TASK LIST:
**a.** In the statement on Russian-American relations below, what reason does it give for Vladimir V. Putin's initiative to convene a P-5 summit? Answer in one or two sentences.
**b.** Summarize the statement on Russian-American relations below in three sentences.

We also expect that Washington will respond to the initiative of adopting a joint statement at the highest level on the inadmissibility of a nuclear war (relevant Russian draft was handed over to the U.S. Side on October 22, 2018). In our view, it would be reasonable to also include into this document not only the idea of the inadmissibility of a nuclear war as such but of any armed conflict between nuclear powers.
Of course, the potential for bilateral interaction is not limited to the disarmament agenda. Joint efforts in the fight against the coronavirus pandemic, terrorism, proliferation of weapons of mass destruction and climate change are in the interests of both countries. Let me stress that we have proposed numerous times to the U.S. Side to cooperate on a number of specific projects. They relate to the exchange of letters with commitments of non-interference in each other's internal affairs, collaboration to ensure cyber security, modernization of agreements on the prevention of incidents at sea and in the airspace. Our proposals are still on the negotiating table. We are confident that their implementation will help to rebuild the mutual trust and improve the state of Russian-American relations.
We will be raising all these issues at the White House and the State Department upon the appointment of officials responsible for Russian affairs. We consider the restoration of a full-fledged communication on the level of governments and parliaments to be a primary practical task. It is too early to make any predictions. At the same time, we remain on the ground of reality and have no romantic expectations. Presidents come and go, parties change, but the U.S. fundamental policy of containment of Russia in every possible way stays unchanged.
We are ready for a pragmatic cooperation to the extent that Washington is ready for. We understand that in order to prevent the downward trajectory in our relations, it will take a great deal of good faith, engagement and systematic alignment of constantly emerging disbalances. It does not always work out. But apparently there is no other solution for doing business between our countries. To overcome the current challenges, both sides should follow this line in their best own interests. They often happen to coincide rather than diverge, especially when they are understood correctly.
Many American political experts wish to know what the U.S. can do to defuse the existing tensions. I believe that it is necessary to find a common ground on the core issue - readiness to build relations with Russia on an equal basis, without intentions to remake each other or bring ideological differences into state-to-state relations. It is time to stop trying to divide the world into right and wrong countries, good “democratic” and bad “authoritarian” states. The post-war world order, based on the UN Charter, was created by different countries and recognizes equal rights for all, regardless of their political system.
The desire to replace international law with a so called "rules based order", determined by Western capitals, leads to an aggravation of conflicts and loss of control in the management of international system.The initiative of the President of the Russian Federation Vladimir V. Putin to convene a P-5 summit is a response to the necessity to reaffirm the basic principles of conduct in the international affairs and devise solutions for the most pressing challenges of our time.
In conclusion, I would like to highlight that the Russian-American relations have never developed steadily, there were highs and lows. Nevertheless, Russia and the United States always got close in the face of a common threat. History has quite a few examples: starting from the armed neutrality, which Ekaterina the Second declared to provide assistance to the North-American colonies in their fight for the independence, to the American Civil War, when Russia was the only European country to actively support U.S. President Abraham Lincoln. We fought together against Nazism and every year we celebrate the historical Elbe Day. That is why it is important to remember that the periods of good relations yielded only benefits to the peoples of both countries and international security.

(Stored data entries)
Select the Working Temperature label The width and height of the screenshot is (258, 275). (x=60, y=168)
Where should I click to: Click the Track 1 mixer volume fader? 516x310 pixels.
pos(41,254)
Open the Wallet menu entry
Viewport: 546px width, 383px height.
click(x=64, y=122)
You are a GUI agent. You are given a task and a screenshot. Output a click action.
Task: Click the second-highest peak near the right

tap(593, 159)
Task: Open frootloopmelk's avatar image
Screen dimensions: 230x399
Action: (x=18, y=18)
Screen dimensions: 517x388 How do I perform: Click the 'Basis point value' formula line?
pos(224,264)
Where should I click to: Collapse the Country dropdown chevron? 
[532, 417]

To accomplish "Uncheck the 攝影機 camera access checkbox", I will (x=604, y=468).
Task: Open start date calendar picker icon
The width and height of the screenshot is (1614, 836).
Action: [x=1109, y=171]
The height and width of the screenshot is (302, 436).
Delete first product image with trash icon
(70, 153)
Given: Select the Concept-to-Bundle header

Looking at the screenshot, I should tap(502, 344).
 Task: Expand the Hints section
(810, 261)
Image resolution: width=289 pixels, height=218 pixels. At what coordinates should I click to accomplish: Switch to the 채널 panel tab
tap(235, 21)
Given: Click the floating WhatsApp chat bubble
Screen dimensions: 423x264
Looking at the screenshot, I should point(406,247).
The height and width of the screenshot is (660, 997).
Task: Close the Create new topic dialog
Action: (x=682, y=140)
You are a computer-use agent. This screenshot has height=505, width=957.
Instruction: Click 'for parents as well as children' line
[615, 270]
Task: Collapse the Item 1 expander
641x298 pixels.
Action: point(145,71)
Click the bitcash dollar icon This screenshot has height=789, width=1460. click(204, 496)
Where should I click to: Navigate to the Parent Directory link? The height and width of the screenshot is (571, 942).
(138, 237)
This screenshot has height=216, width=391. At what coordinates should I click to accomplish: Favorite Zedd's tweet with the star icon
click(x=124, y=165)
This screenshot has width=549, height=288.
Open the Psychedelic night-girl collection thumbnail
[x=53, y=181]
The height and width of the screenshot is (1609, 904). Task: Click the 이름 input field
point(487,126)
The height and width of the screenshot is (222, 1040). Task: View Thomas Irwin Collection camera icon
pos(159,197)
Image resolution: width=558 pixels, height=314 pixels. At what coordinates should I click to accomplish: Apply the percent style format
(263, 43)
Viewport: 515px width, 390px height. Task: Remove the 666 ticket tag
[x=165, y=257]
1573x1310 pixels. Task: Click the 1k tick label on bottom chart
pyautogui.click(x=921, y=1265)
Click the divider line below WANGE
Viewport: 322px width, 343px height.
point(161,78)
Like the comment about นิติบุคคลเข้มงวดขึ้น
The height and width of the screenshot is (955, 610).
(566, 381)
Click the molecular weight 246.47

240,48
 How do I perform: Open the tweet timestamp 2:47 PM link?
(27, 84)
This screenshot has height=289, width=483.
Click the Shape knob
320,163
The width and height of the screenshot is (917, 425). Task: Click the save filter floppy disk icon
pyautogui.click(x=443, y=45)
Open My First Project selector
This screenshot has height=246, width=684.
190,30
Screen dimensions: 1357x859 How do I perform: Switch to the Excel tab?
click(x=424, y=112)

RESULTS IN ORDER:
**a.** The initiative responds to the need to reaffirm the basic principles of conduct in international affairs. It also responds to the need to devise solutions for the most pressing challenges of our time.

**b.** The speaker expects Washington to respond to a Russian draft joint statement on the inadmissibility of nuclear war, and notes that Russia has repeatedly proposed cooperation on non-interference, cyber security and the prevention of incidents at sea and in the airspace. Russia seeks restored communication and pragmatic cooperation with the U.S. on an equal basis but holds no romantic expectations, since it sees the U.S. policy of containing Russia as unchanged. The speaker rejects replacing international law with a Western "rules based order" and recalls that the two countries have drawn close in the face of common threats, with periods of good relations benefiting both peoples and international security.